Widely reported in the media in the last few days is also PalmSource CEO David Nagel’s departure, which makes one wonder if a reintegration is in the works.
Now, if the combined Palms would then head to the boonies in the developing world, it could be a good win-win for both parties. For more, read yesterday’s post: Boonies may be the next big opportunity!
Om Malik wrote a few months back: Indian Telcos head to the Boonies:
“Sunil Bharti Mittal, chairman of India’s second-biggest mobile-phone network, says fishermen on the nation’s southern coast are using their cell phones while at sea to call traders and find out who’s paying the most for lobsters. He’s planning to stop that. Instead, Bharti Tele-Ventures Ltd will offer the fishermen a wireless Internet service that would provide up-to-date prices for their catch and even allow them to book orders from their boats. Doing that, the fishermen ‘will significantly increase their earnings’, he says. Fishermen aren’t the only ones on Mr Mittal’s radar screen. In the next 12 to 24 months, he plans to introduce technology that will enable farmers to monitor weather conditions in real time on their mobile phones.”

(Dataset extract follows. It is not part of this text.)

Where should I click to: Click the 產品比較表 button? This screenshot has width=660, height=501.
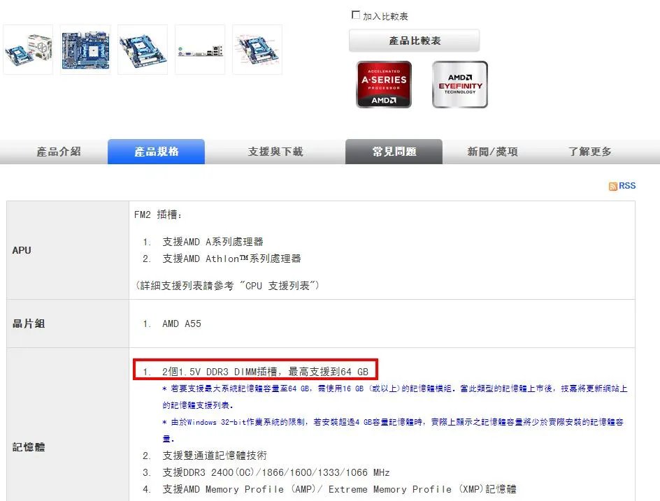(x=414, y=40)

SME. SME. SME. Those Farms and Fisheries in India are mostly SMEs. How big are these segments? Large enough to tip the market share war in Wireless OS that today is dominated by the Symbian OS, with its largescale support from Nokia, in favor of some lesser players like Microsoft and PalmSource? Could these grassroots applications for the bottom of the pyramid become killer apps in the quest for seducing the next billion computer / telecom users?
Brilliant article on a brilliantly conceived and executed product strategy in Time Magazine about Microsoft’s Xbox which starts its journey as a gaming console and will conceivably evolve, over time, to become the ultimate digital entertainment convergence device : Out of the Xbox. Here is an excerpt from the article discussing what Bill Gates has recently learnt from Steve Jobs:
[“Baby Bill” J. ] Allard’s solution was a good example of un-Microsoft thinking. “Guess how you get great design?” he asks. “You don’t try to do it with computer scientists from M.I.T. You don’t try to do it the conventional way one would think about from a Microsoft point of view.” Instead, Allard hired a sculptor from the Rhode Island School of Design and gave him a long leash. The sculptor turned around and hired a dozen extremely expensive boutique design firms to each come up with a design for the new Xbox. He then picked two winners, one from San Francisco and one from Osaka, Japan, and made them work together to build something cool yet approachable–“inviting” was the key concept.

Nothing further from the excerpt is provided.